Exercise directions:
Please print the passage of the Web Spider assignment below, between "Due:  Thursday, March" and "match you up.", inclusive.

CSC 465 Assignment 3

 

The Web Spider

 

 

Due:  Thursday, March 8, 2001

 

 

The objective of this assignment is to convince you of the relative ease with which HTTP client applications can be designed and implemented.

 

You may work either individually or with one partner.  If you would like a partner but don’t know someone to ask, let me know and I’ll match you up.

 

 

 

The Challenge.

 

Implement an HTTP client application to explore and profile a web site.  The program will be called spider.

 

 

Communication Protocol.

 

§         Your program will use socket connections to communicate with web servers using HTTP 1.0 protocol.

§         For each page requested, you will first issue a HEAD command.  If the header information indicates that the file is OK (status code is 200) and it is an HTML file (content type is text/html) and it is on the web site’s server, then issue a GET command for the same file.  Read the file contents and parse it to find links and references to images.  Details below.

§         Links found during the parsing process are similarly explored if not already encountered.

 

 

Program Input.

 

Run the client with the command:

 

java spider  rootURL [trace] [pageLimit]

 

Where rootURL is the web page at which to begin the exploration, and pageLimit is optional limit on number of web pages to request using GET (default 100).  The trace feature is triggered by typing the word “trace” after the rootURL.  This is an optional argument.  Since “trace” is non-integer and pageLimit must be integer, your program should be able to handle the situation where a page limit is specified but not the trace.

Program Output.

 

Output a statistical summary to include:

1.      Number of HEAD requests issued

2.      Counter for each status code returned from a HEAD request (e.g. how many 200s, how many 404s, etc)

3.      Number of GET requests issued

4.      Number of web pages successfully fetched (should match number of GET requests)

Record extracts:

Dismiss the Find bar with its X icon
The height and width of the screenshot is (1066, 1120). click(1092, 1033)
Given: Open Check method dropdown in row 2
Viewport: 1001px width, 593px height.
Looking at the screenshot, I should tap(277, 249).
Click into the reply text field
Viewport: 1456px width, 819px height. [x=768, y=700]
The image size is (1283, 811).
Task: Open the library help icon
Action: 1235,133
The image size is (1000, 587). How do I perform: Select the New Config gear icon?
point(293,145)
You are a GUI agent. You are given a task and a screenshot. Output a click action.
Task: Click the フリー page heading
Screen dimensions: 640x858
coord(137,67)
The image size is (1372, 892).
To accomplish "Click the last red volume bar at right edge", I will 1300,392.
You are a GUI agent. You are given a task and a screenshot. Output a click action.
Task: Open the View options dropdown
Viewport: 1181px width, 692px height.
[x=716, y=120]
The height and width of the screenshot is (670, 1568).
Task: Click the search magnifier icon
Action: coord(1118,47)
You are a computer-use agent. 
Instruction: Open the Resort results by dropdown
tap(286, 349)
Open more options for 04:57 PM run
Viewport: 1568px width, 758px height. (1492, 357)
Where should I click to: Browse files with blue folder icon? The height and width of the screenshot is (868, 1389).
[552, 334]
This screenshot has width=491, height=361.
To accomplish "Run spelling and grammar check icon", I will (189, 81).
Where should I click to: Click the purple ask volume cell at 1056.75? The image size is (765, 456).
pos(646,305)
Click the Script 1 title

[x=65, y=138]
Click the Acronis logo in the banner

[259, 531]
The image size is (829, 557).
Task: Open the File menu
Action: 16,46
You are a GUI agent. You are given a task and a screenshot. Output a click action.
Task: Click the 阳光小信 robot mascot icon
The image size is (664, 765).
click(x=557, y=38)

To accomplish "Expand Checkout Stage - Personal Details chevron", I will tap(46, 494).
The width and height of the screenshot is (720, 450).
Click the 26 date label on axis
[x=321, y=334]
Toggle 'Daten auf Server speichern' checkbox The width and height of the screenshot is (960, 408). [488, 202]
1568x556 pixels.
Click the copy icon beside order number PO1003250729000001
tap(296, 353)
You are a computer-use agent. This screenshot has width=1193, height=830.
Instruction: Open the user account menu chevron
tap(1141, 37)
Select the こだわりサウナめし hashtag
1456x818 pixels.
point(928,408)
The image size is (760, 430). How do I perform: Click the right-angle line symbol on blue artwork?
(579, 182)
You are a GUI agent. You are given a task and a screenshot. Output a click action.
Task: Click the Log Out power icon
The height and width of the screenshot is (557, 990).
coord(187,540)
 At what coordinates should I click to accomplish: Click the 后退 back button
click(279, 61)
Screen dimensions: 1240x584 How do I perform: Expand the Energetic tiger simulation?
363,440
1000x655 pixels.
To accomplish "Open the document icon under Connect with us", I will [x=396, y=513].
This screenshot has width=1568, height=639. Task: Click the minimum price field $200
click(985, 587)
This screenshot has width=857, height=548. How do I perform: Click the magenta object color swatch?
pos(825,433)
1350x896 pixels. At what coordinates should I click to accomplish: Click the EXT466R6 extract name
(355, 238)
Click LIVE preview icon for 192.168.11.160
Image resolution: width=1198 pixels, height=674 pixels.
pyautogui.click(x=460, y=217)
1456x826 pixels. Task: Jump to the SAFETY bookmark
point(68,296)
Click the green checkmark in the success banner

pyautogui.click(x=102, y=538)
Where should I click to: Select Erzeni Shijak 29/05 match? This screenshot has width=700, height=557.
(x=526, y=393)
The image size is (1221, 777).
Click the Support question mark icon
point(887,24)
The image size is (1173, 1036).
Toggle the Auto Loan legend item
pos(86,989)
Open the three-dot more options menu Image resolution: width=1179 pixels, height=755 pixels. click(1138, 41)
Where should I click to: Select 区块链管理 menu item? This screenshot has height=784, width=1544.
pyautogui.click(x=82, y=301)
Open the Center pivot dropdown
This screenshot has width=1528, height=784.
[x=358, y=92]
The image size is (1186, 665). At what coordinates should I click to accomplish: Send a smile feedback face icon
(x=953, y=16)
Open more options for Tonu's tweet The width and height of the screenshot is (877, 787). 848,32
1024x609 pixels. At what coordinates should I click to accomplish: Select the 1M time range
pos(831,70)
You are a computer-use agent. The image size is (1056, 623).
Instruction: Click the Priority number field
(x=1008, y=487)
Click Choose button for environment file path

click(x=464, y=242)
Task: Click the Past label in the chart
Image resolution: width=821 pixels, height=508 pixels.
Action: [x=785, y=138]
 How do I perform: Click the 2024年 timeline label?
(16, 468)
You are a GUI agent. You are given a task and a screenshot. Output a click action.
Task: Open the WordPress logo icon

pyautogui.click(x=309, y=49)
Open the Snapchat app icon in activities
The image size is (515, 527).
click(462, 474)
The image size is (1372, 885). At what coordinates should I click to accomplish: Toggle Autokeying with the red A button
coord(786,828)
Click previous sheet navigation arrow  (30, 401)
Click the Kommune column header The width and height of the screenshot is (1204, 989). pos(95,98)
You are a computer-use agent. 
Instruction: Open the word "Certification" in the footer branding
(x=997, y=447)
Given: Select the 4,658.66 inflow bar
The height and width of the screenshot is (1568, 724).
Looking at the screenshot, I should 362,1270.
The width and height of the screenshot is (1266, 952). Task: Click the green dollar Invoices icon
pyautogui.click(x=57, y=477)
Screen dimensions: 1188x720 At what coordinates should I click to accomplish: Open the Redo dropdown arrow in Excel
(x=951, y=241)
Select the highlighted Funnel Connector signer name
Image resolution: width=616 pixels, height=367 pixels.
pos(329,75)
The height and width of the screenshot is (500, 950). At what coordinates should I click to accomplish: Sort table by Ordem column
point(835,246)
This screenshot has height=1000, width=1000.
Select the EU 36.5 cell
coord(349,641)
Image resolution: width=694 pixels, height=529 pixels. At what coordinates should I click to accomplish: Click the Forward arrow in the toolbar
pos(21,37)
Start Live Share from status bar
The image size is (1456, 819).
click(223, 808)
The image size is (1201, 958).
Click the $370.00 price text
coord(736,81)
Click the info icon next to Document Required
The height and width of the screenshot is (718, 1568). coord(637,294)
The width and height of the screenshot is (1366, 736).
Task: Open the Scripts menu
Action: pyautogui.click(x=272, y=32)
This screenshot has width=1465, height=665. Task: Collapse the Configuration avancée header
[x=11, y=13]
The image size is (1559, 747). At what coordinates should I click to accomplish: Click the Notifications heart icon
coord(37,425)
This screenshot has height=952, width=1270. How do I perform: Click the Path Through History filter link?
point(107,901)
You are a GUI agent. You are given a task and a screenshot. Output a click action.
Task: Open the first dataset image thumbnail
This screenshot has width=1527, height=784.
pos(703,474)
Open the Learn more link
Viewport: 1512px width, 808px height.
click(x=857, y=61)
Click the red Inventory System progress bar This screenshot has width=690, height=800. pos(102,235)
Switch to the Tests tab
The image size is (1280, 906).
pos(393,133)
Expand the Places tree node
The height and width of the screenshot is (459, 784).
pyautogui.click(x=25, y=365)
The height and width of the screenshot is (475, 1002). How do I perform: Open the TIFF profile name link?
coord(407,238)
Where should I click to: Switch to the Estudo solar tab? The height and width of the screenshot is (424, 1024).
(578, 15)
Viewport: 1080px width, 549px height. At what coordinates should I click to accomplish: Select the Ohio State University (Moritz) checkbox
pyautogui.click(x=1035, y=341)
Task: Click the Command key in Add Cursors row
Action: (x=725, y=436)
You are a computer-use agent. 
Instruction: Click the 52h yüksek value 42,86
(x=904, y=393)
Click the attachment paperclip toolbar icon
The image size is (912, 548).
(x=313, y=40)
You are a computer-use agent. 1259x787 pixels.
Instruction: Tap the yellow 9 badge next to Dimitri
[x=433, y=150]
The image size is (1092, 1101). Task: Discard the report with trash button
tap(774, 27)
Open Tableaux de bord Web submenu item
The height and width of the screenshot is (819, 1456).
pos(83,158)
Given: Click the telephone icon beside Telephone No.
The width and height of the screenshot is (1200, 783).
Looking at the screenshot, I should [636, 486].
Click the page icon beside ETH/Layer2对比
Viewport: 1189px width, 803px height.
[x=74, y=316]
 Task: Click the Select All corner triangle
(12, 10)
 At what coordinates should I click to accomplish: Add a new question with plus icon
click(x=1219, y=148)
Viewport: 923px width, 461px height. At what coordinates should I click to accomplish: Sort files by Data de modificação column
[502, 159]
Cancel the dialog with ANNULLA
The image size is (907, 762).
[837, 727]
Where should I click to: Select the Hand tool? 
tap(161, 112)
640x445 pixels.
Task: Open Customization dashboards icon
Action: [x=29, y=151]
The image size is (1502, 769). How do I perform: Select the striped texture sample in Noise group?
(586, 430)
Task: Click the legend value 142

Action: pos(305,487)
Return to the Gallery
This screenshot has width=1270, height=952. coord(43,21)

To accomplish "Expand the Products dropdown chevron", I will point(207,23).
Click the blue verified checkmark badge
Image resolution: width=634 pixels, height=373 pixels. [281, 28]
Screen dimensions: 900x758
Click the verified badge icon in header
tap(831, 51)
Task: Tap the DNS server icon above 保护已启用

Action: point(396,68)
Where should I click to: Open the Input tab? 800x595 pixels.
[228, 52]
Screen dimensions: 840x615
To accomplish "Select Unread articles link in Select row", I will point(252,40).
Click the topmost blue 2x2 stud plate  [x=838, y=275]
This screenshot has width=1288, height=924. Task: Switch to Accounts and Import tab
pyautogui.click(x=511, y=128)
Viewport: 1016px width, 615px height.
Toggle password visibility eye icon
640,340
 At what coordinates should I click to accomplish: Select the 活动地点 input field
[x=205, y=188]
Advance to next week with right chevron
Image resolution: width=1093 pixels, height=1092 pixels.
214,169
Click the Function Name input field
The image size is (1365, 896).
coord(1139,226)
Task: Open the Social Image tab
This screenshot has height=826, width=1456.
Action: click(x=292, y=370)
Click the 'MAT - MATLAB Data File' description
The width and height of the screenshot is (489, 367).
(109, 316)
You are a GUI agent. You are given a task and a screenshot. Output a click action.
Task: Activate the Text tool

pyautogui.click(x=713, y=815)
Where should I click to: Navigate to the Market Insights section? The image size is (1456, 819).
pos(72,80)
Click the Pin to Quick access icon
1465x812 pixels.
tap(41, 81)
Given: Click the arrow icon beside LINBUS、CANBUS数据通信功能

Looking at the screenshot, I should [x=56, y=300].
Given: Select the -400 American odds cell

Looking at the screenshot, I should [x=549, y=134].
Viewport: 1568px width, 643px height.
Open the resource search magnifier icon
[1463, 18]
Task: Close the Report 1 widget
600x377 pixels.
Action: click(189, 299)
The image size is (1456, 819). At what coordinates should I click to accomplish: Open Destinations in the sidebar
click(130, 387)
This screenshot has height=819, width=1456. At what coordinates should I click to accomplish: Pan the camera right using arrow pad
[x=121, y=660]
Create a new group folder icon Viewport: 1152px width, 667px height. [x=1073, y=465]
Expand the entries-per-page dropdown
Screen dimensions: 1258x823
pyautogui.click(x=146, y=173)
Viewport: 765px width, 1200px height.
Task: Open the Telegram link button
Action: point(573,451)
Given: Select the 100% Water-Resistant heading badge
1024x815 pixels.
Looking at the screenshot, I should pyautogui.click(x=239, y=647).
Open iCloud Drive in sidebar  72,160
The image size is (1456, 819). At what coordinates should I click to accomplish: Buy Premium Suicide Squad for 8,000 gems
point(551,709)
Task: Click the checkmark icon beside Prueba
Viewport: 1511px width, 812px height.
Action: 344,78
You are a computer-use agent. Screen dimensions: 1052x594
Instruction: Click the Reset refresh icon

Final result:
Due:  Thursday, March 8, 2001

 

 

The objective of this assignment is to convince you of the relative ease with which HTTP client applications can be designed and implemented.

 

You may work either individually or with one partner.  If you would like a partner but don’t know someone to ask, let me know and I’ll match you up.